With regards to consent, some actions are intrinsically non-consensual. You cannot have a consensual theft or murder, that's just a contradiction of terms. Not only is it a bizarre misuse of the word, it flippantly detracts from actual issues around consent. If you really wanted to have a discussion around issues of consent, you'd be much better off looking at another Convocation member, namely Mitron, and his treatment of Gaia.

Again, all this seems less about adhering to some highfalutin moral code and more about trying to justify the actions of a really awful group of people by pointing fingers at their opponents. Which is really just digging yourself a hole. Why do any of these characters need to be virtuous in the first place? They aren't. You lot certainly aren't. Just enjoy them for what they are, rather than trotting out the same false indignancy.
Nobody on these forums has EVER actually said Emet-Selch and the Ascians Three were morally in the right for performing the Rejoinings, rather in the past people have said that they like these characters regardless.

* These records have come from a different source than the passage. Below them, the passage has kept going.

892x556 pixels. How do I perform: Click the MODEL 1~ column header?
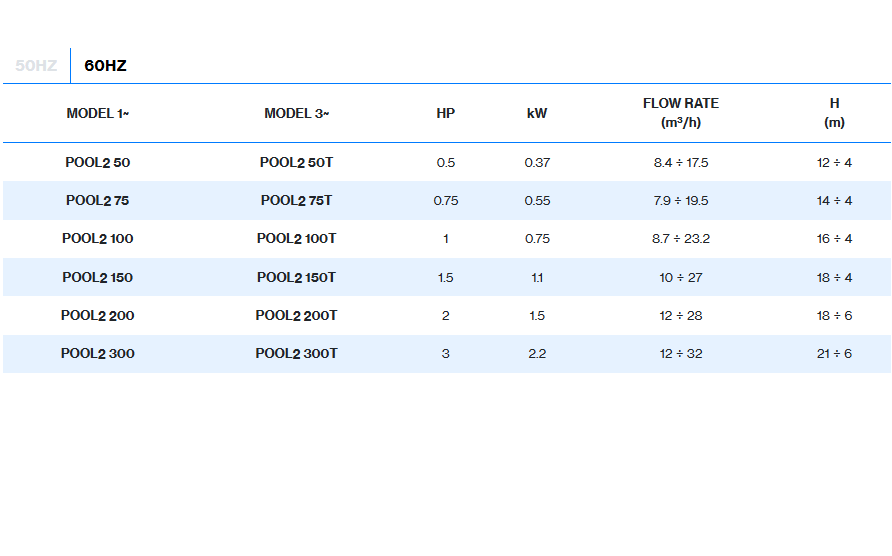(97, 114)
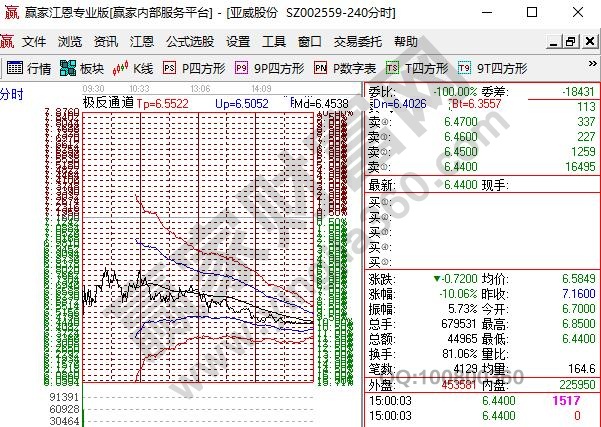
Task: Open the 江恩 menu
Action: [141, 42]
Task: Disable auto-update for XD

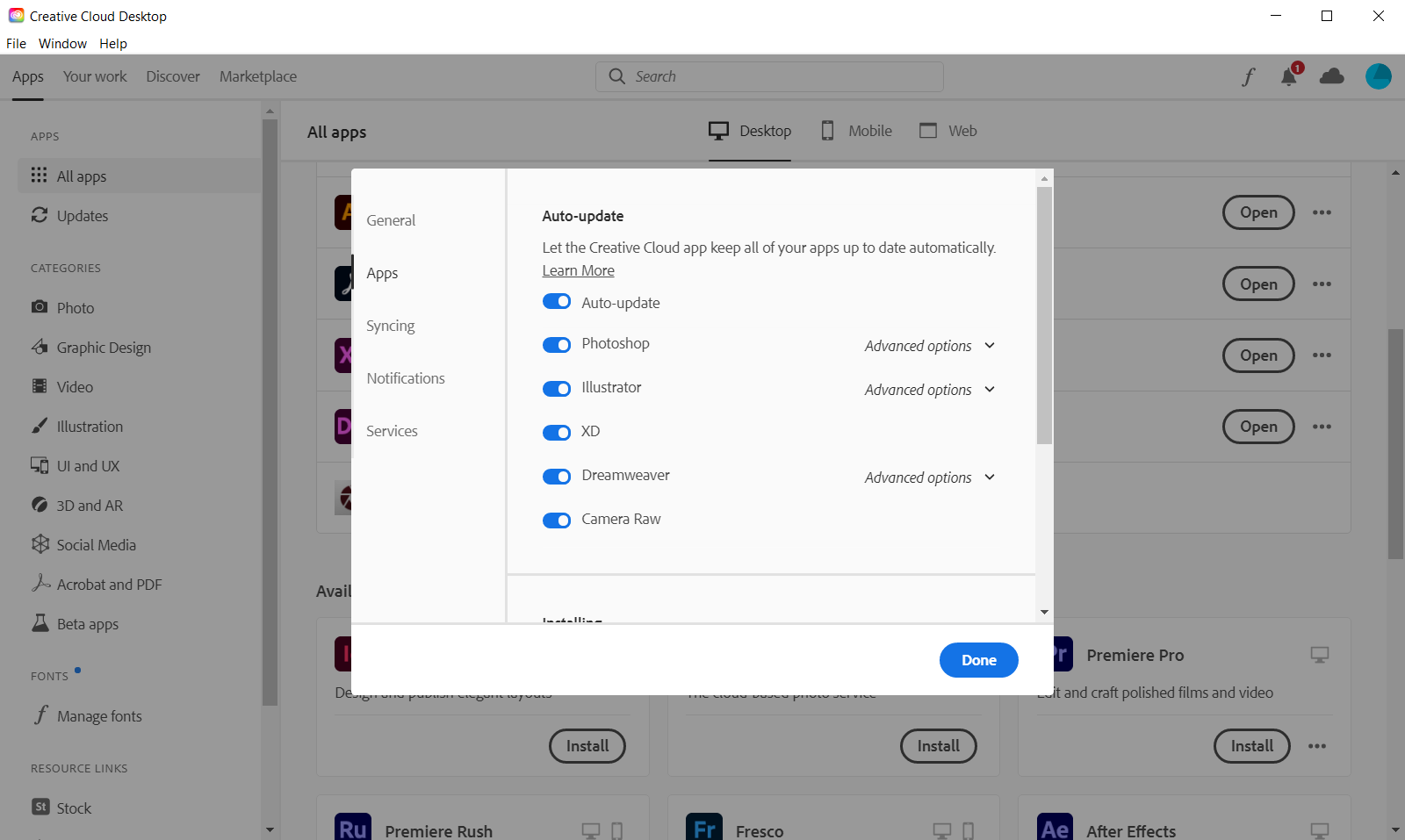Action: [x=557, y=432]
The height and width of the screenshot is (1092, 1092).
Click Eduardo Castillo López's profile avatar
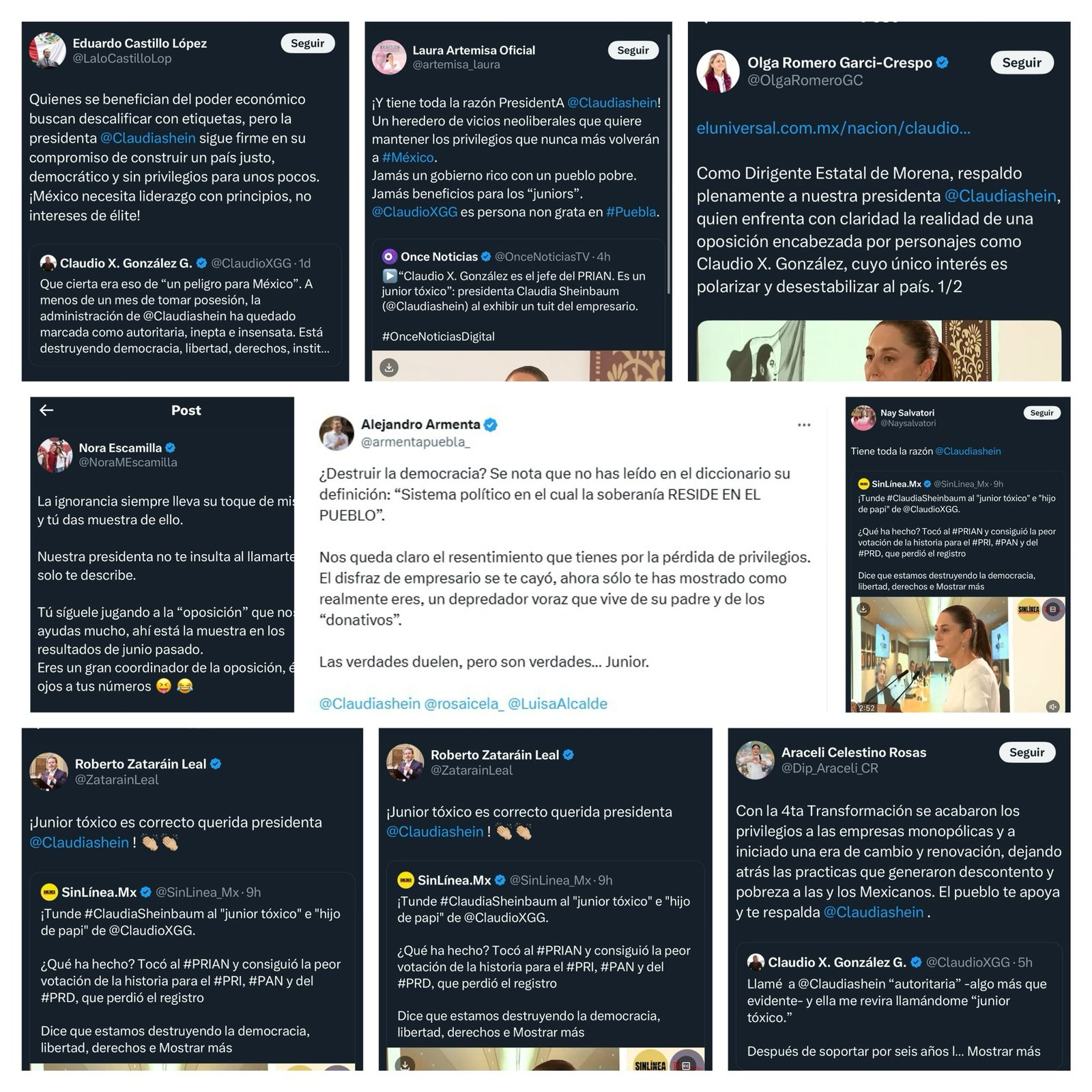[47, 50]
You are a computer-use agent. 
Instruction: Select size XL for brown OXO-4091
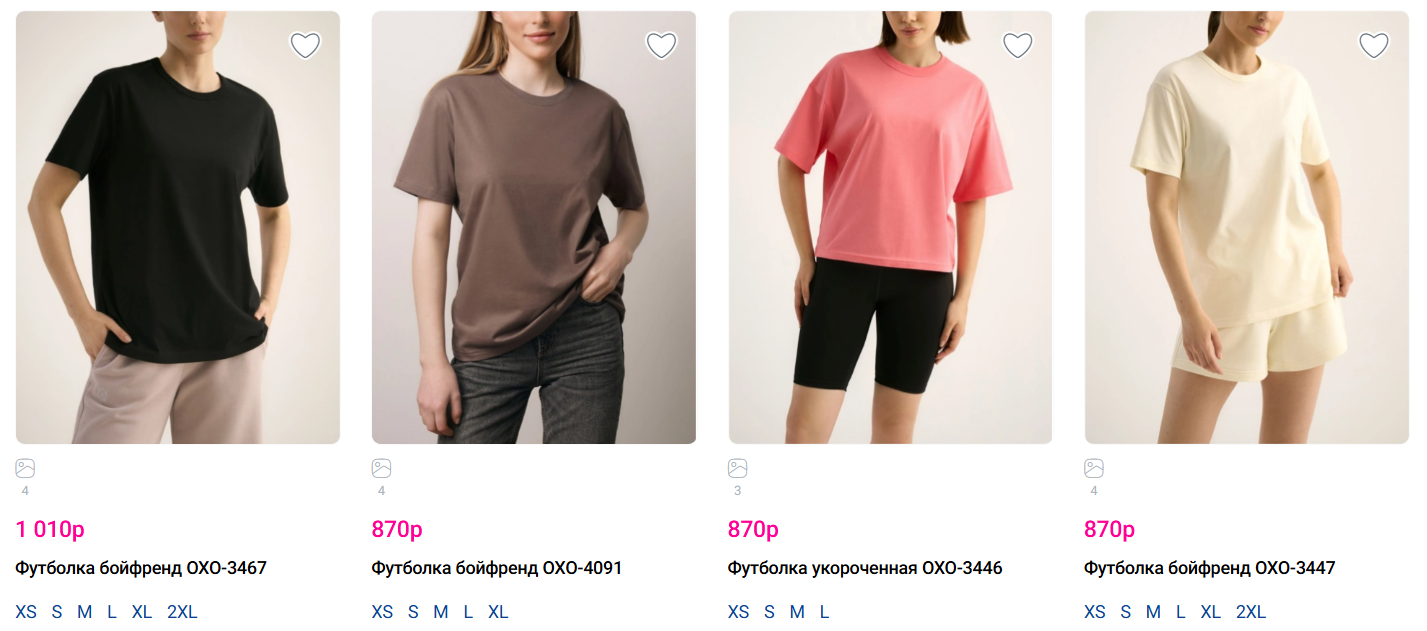tap(498, 612)
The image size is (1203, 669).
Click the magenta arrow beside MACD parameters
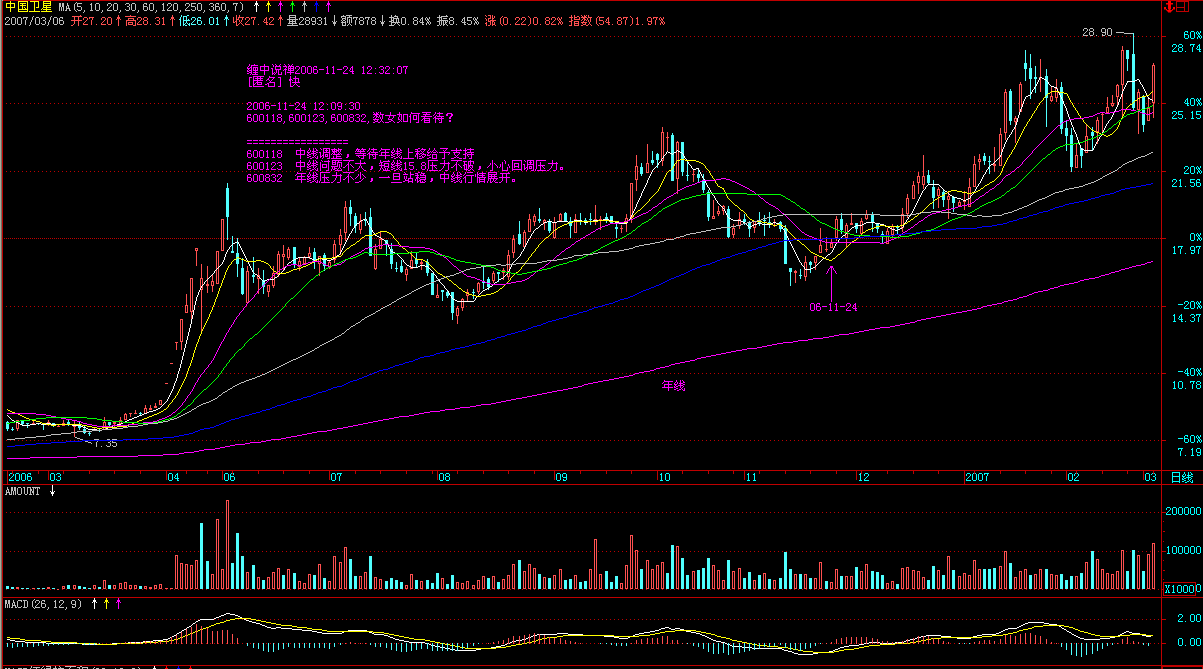[119, 603]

And that's OKAY. It doesn't make one a Nazi or a genocide apologist or whatever morally bankrupt example of a villain in real life secretly plotting the downfall of many marginalized peoples after having been inspired by a video game.

Then, in these post-EW days a hearty number of people have taken issue with the fact that the ONE TIME Venat's equally morally questionable omnicidal act is ever questioned is by her own self and frankly it doesn't even seem as though SHE is truly that broken up about it. The Scions have multiple quotes in Shadowbringers that suggest they should have taken issue with Venat's methods in certain scenes in Endwalker, but they did not. Emet-Selch was never once treated as an ally or a friend due to his actions and tagged himself along, but Venat is touted as an all-loving goddess nonstop despite being not so different in the end. We have every right to take issue with this, even if her methods may well have saved the world it doesn't erase the ambiguous morality of her deeds.